Plansız ve bilinçsiz yapılan kazılar, Edirneliyi ciddi anlamda mağdur ediyor. Bir yerde kazı yapılıyorsa, bu iş 24 saat esasına göre sürdürülmeli. Gündüz başlayan çalışma, gece vardiyasına devredilmeli ve aralıksız devam etmeli. Ama ne oluyor? Saat 17.00’de mesai bitiyor, kepçeler duruyor, çukurlar olduğu gibi bırakılıyor. Sonrası malum: Trafik kilit, insanlar evine varabilmek için saatlerce direksiyon başında bekliyor.

Sormak gerekiyor: Belediyecilik anlayışı bu mudur? Edirne Belediye Başkanı Sayın Filiz Gencan’a bir vatandaş olarak sormak istiyorum; bu çalışmaları kimlerle istişare ederek yapıyorsunuz? Akşam saatlerinde Hilly Otel Kavşağı’ndan bir geçin, bir bakın bakalım bu çalışmalar nelere sebep oluyor. İnsanlar çile çekiyor. Bu şehirde yaşayanlar bunu hak ediyor mu?

Evet, çalışacaksınız. Evet, kazacaksınız. Buna kimsenin itirazı yok. Ama işi bilmeyen birine bile sorsanız, “Bu iş böyle yapılmaz” der. Bilmiyorsanız yapmayın, yapacaksanız da lütfen işinizi düzgün yapın. Hiç sorun yokken yeni sorunlar yaratmayın. Edirne’nin son dönemde kazandığı yeni bir derdi daha var artık: Trafik.
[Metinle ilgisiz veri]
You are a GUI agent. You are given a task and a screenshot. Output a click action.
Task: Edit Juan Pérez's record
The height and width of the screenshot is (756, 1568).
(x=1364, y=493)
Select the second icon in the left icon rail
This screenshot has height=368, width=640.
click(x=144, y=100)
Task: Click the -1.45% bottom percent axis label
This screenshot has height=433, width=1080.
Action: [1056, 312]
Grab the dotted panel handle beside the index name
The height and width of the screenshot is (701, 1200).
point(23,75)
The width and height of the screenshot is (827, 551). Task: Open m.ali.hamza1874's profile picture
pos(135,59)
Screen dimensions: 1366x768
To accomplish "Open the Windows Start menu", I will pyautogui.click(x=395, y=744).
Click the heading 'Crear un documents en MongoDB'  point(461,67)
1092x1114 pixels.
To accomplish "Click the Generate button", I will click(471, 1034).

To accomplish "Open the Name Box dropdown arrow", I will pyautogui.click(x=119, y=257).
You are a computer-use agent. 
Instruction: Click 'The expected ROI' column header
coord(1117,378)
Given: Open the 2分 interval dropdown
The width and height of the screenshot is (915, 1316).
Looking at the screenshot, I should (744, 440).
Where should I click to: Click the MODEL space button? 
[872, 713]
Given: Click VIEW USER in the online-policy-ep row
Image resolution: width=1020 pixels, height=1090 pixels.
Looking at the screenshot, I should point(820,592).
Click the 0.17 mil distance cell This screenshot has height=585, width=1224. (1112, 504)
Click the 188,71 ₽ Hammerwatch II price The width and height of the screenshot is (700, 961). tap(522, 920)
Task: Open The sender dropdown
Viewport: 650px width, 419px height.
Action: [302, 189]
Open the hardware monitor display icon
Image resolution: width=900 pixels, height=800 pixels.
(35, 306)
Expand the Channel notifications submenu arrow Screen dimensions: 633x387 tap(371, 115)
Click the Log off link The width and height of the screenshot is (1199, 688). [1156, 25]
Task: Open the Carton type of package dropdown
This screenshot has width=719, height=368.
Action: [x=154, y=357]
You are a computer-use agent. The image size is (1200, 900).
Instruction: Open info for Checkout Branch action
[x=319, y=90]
Zaten su sorunu, çöp sorunu, ulaşım sorunu, yol sorunu derken bir de trafik eklendi. Edirne’nin hizmet açısından yeni dertlere ihtiyacı yok. Plansız, programsız işlerin sonucunda hep aynı manzarayı görüyoruz. Hani şu meşhur fotoğraf var ya… Bir işçi çalışıyor, başında bir şef, onun yanında bir müdür, onun da üstünde bir sorumlu… Kalabalık çok ama çalışan bir kişi. Komik ama acı bir tablo. Yeter artık. Edirneli bunu hak etmiyor.

Bir de aklıma takılmadan edemiyorum. Kavşaklarda ne aranıyor? Kazıklı Voyvoda’nın altını mı?

2005 yılında dönemin Belediye Başkanı Hamdi Sedefçi, oğlu Hakan Sedefçi ve dönemin Meriç Belediye Başkanı Erol Dübek, Kazıklı Voyvoda’nın altınını aramak için Saraçhane’de kazı yapmıştı. Altın bulunamadı tabii. Biz de basın olarak bunu haberleştirmiştik. Bilen bilir, o altın çıkmadı.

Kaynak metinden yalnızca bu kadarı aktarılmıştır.